---- Passage for review

- Sire: Scenic
- Grandsire: Sadler's Wells
- Dam: Turbo Lady
- Damsire: Bellotto
- Sex: Gelding
- Foaled: 2005
- Country: Australia
- Colour: Bay
- Breeder: Durham Lodge Thoroughbred Stud
- Owner: Murray Livestock, J E O'Brien, J E & R Standford & J Wilson
- Trainer: Bede Murray
- Record: 19:4-2-5
- Earnings: $1,473,712

Major wins
- New Zealand Derby (2009)

= Coniston Bluebird (horse) =

Australian-bred Thoroughbred racehorse

Coniston Bluebird (foaled 2005 in Australia) is a thoroughbred racehorse who won the 2009 New Zealand Derby. Trainer Bede Murray had the New Zealand Derby in mind for Coniston Bluebird after the horse had shown promise as a stayer in Australia, including a win over 2100m. However, those plans became doubtful when he was well beaten in weak company at his final start before going to New Zealand. However, the trip was pursued with. The horse ran a good third in the traditional Derby lead-up, the Championship Stakes, won by Down The Road on a wet track. The performance would see him close as favourite in the derby. Rain again affected the track for the Derby, and the race was postponed 24 hours due to storm warnings. The race proved to be an exciting contest, as Coniston Bluebird and Down The Road ran clear from the field in the straight and were involved in a photo-finish.

--------
---- Excerpted data

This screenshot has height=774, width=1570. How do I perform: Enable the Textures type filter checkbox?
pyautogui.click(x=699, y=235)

--------
---- Excerpted data

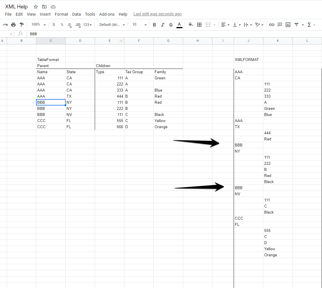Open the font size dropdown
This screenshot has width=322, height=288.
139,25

--------

● **Required work**
Answer these questions from the page on Coniston Bluebird, numbering each answer to match.
1. Who bred the horse?
2. In which lead-up race did the horse finish third before the Derby?
3. Why was the Derby postponed by 24 hours?

● **Response to this exercise**
1. Durham Lodge Thoroughbred Stud
2. The Championship Stakes
3. Storm warnings